Collected data
================
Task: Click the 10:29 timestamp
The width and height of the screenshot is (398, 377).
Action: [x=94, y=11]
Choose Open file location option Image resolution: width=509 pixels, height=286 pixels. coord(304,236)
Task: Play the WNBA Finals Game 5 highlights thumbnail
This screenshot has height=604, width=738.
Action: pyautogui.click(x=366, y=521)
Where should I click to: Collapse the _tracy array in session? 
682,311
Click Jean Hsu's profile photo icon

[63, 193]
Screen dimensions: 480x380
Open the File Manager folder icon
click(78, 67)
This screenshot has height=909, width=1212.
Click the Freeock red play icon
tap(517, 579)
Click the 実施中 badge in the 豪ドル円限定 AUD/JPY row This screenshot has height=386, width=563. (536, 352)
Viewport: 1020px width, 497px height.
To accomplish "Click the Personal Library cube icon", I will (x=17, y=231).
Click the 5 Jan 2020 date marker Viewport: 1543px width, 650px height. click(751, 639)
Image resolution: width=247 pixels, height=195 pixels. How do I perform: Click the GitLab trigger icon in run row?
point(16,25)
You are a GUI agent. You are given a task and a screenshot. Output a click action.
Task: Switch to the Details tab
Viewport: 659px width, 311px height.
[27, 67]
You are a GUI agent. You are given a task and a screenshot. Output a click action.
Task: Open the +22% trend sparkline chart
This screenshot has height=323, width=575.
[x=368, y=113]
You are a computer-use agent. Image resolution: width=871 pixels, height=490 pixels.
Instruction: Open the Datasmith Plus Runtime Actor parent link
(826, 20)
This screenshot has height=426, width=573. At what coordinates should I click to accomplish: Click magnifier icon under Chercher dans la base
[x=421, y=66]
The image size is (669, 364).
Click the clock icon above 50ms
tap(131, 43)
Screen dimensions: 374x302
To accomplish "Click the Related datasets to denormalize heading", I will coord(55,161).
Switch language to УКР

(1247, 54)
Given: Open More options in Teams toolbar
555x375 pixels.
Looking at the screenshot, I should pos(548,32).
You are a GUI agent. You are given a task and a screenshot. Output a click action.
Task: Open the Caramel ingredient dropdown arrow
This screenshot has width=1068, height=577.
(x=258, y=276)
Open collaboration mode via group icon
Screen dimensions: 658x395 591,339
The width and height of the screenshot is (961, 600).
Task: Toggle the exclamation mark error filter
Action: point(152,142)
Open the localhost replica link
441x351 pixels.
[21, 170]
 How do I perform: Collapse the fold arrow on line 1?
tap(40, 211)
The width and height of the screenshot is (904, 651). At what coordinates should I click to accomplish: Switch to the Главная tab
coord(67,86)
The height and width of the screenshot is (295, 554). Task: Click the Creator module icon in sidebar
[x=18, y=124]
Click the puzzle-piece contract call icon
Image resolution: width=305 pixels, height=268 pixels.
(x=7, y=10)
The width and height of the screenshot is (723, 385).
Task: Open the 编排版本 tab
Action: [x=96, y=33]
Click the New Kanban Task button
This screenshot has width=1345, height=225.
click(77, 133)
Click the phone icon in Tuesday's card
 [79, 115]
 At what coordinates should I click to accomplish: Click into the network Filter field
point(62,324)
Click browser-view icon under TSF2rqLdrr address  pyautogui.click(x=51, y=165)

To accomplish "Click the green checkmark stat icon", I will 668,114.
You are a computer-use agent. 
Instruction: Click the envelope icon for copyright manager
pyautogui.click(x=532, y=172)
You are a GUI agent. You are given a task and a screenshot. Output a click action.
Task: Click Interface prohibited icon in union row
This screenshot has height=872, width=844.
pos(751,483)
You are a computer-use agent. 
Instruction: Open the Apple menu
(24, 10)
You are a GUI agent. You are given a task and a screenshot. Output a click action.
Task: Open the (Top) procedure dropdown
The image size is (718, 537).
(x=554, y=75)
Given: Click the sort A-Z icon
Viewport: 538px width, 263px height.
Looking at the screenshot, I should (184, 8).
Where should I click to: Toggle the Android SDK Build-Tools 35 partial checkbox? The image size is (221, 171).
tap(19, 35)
================
* ACTIVITY
Would you set down all the lines above, exactly and in full?

* RESPONSE FOR THIS EXERCISE
Task: Click the 10:29 timestamp
The width and height of the screenshot is (398, 377).
Action: [x=94, y=11]
Choose Open file location option Image resolution: width=509 pixels, height=286 pixels. coord(304,236)
Task: Play the WNBA Finals Game 5 highlights thumbnail
This screenshot has height=604, width=738.
Action: pyautogui.click(x=366, y=521)
Where should I click to: Collapse the _tracy array in session? 
682,311
Click Jean Hsu's profile photo icon

[63, 193]
Screen dimensions: 480x380
Open the File Manager folder icon
click(78, 67)
This screenshot has height=909, width=1212.
Click the Freeock red play icon
tap(517, 579)
Click the 実施中 badge in the 豪ドル円限定 AUD/JPY row This screenshot has height=386, width=563. (536, 352)
Viewport: 1020px width, 497px height.
To accomplish "Click the Personal Library cube icon", I will (x=17, y=231).
Click the 5 Jan 2020 date marker Viewport: 1543px width, 650px height. click(751, 639)
Image resolution: width=247 pixels, height=195 pixels. How do I perform: Click the GitLab trigger icon in run row?
point(16,25)
You are a GUI agent. You are given a task and a screenshot. Output a click action.
Task: Switch to the Details tab
Viewport: 659px width, 311px height.
[27, 67]
You are a GUI agent. You are given a task and a screenshot. Output a click action.
Task: Open the +22% trend sparkline chart
This screenshot has height=323, width=575.
[x=368, y=113]
You are a computer-use agent. Image resolution: width=871 pixels, height=490 pixels.
Instruction: Open the Datasmith Plus Runtime Actor parent link
(826, 20)
This screenshot has height=426, width=573. At what coordinates should I click to accomplish: Click magnifier icon under Chercher dans la base
[x=421, y=66]
The image size is (669, 364).
Click the clock icon above 50ms
tap(131, 43)
Screen dimensions: 374x302
To accomplish "Click the Related datasets to denormalize heading", I will coord(55,161).
Switch language to УКР

(1247, 54)
Given: Open More options in Teams toolbar
555x375 pixels.
Looking at the screenshot, I should pos(548,32).
You are a GUI agent. You are given a task and a screenshot. Output a click action.
Task: Open the Caramel ingredient dropdown arrow
This screenshot has width=1068, height=577.
(x=258, y=276)
Open collaboration mode via group icon
Screen dimensions: 658x395 591,339
The width and height of the screenshot is (961, 600).
Task: Toggle the exclamation mark error filter
Action: point(152,142)
Open the localhost replica link
441x351 pixels.
[21, 170]
 How do I perform: Collapse the fold arrow on line 1?
tap(40, 211)
The width and height of the screenshot is (904, 651). At what coordinates should I click to accomplish: Switch to the Главная tab
coord(67,86)
The height and width of the screenshot is (295, 554). Task: Click the Creator module icon in sidebar
[x=18, y=124]
Click the puzzle-piece contract call icon
Image resolution: width=305 pixels, height=268 pixels.
(x=7, y=10)
The width and height of the screenshot is (723, 385).
Task: Open the 编排版本 tab
Action: [x=96, y=33]
Click the New Kanban Task button
This screenshot has width=1345, height=225.
click(77, 133)
Click the phone icon in Tuesday's card
 [79, 115]
 At what coordinates should I click to accomplish: Click into the network Filter field
point(62,324)
Click browser-view icon under TSF2rqLdrr address  pyautogui.click(x=51, y=165)

To accomplish "Click the green checkmark stat icon", I will 668,114.
You are a computer-use agent. 
Instruction: Click the envelope icon for copyright manager
pyautogui.click(x=532, y=172)
You are a GUI agent. You are given a task and a screenshot. Output a click action.
Task: Click Interface prohibited icon in union row
This screenshot has height=872, width=844.
pos(751,483)
You are a computer-use agent. 
Instruction: Open the Apple menu
(24, 10)
You are a GUI agent. You are given a task and a screenshot. Output a click action.
Task: Open the (Top) procedure dropdown
The image size is (718, 537).
(x=554, y=75)
Given: Click the sort A-Z icon
Viewport: 538px width, 263px height.
Looking at the screenshot, I should (184, 8).
Where should I click to: Toggle the Android SDK Build-Tools 35 partial checkbox? The image size is (221, 171).
tap(19, 35)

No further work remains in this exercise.